Yang Diminta ::
A) Tuliskan kembali tanpa diubah bagian teks tentang Kampung Kajanan dari "Versi kedua, seperti" sampai "cerita HM Muhiddin.".
B) Sebutkan semua nama orang yang ada dalam teks tentang Kampung Kajanan.

Teks Bacaan ::
Moh. Mustofa Umar mengatakan, dulu wilayah Kampung Kajanan luas, sampai ke daerah Buitan (belakang Kodim 1609/Buleleng atau RRI Singaraja). Karena terlalu luas, maka kemudian Kampung Kajanan dibagi menjadi beberapa desa/kelurahan, di antaranya Banjar Bali.

Versi kedua, seperti diungkapkan HM Muhiddin Habas, S.Pd., tokoh atau sesepuh Kampung Islam Dangin Puri Buleleng. HM Muhiddin menuturkan, Raja Buleleng I Gusti Ngurah Narung yang pernah memerintah Kerajaan Buleleng mempunyai dua keluarga. Satu ada di Sukasada dan satu lagi ada di Kampung Kajanan (waktu itu belum bernama Kampung Kajanan-red), yakni I Gusti Ketut Djelantik.

Djelantik ini masuk Islam dan tinggal di Kajanan. Ia mempunyai keturunan I Gusti Ketut Saleh. Gusti Saleh mempunyai anak, di antaranya bernama Ahmad Kajanan. Pada zamannya, Ahmad Kajanan merupakan orang yang paling kaya di kota Singaraja. Ia tinggal di selatan Pelabuhan Buleleng, yang sekarang dikenal sebagai Kajanan. “Dulu namanya belum Kajanan,” cerita HM Muhiddin.

Daftar Data ::

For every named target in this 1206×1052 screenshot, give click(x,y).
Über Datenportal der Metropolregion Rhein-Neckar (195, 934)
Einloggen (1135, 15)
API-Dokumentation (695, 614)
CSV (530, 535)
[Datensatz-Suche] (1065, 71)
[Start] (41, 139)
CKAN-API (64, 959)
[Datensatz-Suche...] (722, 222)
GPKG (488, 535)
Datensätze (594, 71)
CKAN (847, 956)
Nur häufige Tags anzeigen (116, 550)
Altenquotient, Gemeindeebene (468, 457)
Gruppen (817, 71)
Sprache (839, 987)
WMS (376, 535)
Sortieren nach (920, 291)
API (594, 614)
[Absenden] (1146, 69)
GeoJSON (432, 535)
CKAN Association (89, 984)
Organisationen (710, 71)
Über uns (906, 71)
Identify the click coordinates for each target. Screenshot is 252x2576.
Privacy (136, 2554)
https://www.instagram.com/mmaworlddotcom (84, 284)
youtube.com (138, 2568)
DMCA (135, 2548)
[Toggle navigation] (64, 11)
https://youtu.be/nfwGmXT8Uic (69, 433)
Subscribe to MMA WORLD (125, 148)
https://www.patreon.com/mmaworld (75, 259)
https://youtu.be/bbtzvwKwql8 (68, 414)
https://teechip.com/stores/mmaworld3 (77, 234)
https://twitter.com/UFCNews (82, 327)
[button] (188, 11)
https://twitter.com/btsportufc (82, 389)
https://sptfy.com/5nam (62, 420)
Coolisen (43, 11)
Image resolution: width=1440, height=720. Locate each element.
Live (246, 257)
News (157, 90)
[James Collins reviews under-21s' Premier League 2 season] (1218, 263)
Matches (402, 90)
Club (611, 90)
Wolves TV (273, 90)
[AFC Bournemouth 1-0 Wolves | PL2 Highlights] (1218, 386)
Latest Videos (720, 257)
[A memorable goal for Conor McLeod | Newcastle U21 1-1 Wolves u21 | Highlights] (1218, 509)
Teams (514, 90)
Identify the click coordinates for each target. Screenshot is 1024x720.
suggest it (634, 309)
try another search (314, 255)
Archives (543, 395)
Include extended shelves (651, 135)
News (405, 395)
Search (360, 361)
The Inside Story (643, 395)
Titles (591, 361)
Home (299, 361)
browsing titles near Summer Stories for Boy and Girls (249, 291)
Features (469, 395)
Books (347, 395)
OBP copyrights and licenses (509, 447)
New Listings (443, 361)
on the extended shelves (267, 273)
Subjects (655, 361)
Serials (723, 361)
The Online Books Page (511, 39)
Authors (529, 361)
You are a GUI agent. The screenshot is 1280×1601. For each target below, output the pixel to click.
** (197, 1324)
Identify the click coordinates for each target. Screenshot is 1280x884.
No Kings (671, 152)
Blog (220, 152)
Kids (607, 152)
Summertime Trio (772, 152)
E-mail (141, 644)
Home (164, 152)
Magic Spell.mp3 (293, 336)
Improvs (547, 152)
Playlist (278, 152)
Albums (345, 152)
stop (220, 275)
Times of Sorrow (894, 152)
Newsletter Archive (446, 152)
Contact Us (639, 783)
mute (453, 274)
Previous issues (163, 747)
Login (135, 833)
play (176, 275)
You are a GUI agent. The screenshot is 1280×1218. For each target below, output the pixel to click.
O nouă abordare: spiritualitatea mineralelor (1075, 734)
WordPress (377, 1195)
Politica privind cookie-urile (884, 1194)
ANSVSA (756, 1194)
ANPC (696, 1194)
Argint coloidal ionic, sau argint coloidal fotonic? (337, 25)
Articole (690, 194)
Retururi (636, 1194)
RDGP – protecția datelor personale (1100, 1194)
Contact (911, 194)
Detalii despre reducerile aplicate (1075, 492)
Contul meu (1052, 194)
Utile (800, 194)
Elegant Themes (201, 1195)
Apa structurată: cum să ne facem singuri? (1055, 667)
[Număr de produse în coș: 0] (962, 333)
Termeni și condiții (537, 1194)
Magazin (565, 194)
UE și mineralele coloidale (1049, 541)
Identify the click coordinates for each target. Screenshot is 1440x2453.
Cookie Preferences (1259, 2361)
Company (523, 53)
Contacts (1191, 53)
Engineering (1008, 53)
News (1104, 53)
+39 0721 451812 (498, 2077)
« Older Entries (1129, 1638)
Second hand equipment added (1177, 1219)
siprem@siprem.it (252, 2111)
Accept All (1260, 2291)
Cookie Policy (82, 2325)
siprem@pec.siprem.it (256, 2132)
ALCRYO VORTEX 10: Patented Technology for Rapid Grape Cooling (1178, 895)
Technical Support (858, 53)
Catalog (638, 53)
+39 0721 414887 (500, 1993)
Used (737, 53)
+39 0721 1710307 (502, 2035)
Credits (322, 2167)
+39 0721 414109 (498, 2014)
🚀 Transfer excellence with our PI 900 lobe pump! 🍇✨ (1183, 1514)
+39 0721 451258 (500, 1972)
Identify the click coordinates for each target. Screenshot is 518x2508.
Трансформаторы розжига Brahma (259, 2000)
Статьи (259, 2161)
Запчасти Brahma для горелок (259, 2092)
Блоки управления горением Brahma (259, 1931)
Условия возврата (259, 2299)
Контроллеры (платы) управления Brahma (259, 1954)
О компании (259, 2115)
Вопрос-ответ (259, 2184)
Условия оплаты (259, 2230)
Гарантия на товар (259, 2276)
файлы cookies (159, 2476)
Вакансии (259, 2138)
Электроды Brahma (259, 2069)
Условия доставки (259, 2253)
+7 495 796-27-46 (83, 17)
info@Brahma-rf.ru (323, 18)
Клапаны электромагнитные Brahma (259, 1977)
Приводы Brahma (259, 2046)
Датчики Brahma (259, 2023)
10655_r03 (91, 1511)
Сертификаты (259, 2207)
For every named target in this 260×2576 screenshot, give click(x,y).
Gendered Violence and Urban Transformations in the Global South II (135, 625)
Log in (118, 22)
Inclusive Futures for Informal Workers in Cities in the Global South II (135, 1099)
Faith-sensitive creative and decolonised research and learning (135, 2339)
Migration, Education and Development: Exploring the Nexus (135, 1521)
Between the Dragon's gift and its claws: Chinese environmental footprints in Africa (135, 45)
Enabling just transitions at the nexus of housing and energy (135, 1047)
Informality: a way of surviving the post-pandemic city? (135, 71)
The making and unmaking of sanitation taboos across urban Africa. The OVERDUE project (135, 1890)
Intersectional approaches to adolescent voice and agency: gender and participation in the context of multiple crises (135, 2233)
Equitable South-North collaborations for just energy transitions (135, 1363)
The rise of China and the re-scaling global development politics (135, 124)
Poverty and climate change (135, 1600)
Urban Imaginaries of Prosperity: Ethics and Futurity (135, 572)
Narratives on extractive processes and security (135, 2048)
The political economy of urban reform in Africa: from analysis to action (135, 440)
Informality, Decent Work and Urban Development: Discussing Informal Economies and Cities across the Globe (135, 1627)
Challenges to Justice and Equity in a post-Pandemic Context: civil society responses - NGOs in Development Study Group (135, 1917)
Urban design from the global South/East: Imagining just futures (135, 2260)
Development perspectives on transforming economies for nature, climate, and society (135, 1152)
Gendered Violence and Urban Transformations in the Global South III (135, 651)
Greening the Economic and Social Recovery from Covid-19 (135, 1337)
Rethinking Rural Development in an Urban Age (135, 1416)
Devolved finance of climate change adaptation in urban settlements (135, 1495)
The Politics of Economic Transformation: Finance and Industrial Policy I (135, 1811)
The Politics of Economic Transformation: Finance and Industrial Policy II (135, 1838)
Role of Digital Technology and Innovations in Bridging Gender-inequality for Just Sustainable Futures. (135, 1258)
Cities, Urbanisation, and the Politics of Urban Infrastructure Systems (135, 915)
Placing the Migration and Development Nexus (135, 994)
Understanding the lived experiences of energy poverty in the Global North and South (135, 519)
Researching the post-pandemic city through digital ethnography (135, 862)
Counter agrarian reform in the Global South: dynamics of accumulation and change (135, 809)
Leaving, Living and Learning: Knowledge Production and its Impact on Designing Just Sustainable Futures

Jawaban Tugas ::
A)
Versi kedua, seperti diungkapkan HM Muhiddin Habas, S.Pd., tokoh atau sesepuh Kampung Islam Dangin Puri Buleleng. HM Muhiddin menuturkan, Raja Buleleng I Gusti Ngurah Narung yang pernah memerintah Kerajaan Buleleng mempunyai dua keluarga. Satu ada di Sukasada dan satu lagi ada di Kampung Kajanan (waktu itu belum bernama Kampung Kajanan-red), yakni I Gusti Ketut Djelantik.

Djelantik ini masuk Islam dan tinggal di Kajanan. Ia mempunyai keturunan I Gusti Ketut Saleh. Gusti Saleh mempunyai anak, di antaranya bernama Ahmad Kajanan. Pada zamannya, Ahmad Kajanan merupakan orang yang paling kaya di kota Singaraja. Ia tinggal di selatan Pelabuhan Buleleng, yang sekarang dikenal sebagai Kajanan. “Dulu namanya belum Kajanan,” cerita HM Muhiddin.

B)
- Moh. Mustofa Umar
- HM Muhiddin Habas
- I Gusti Ngurah Narung
- I Gusti Ketut Djelantik
- I Gusti Ketut Saleh
- Ahmad Kajanan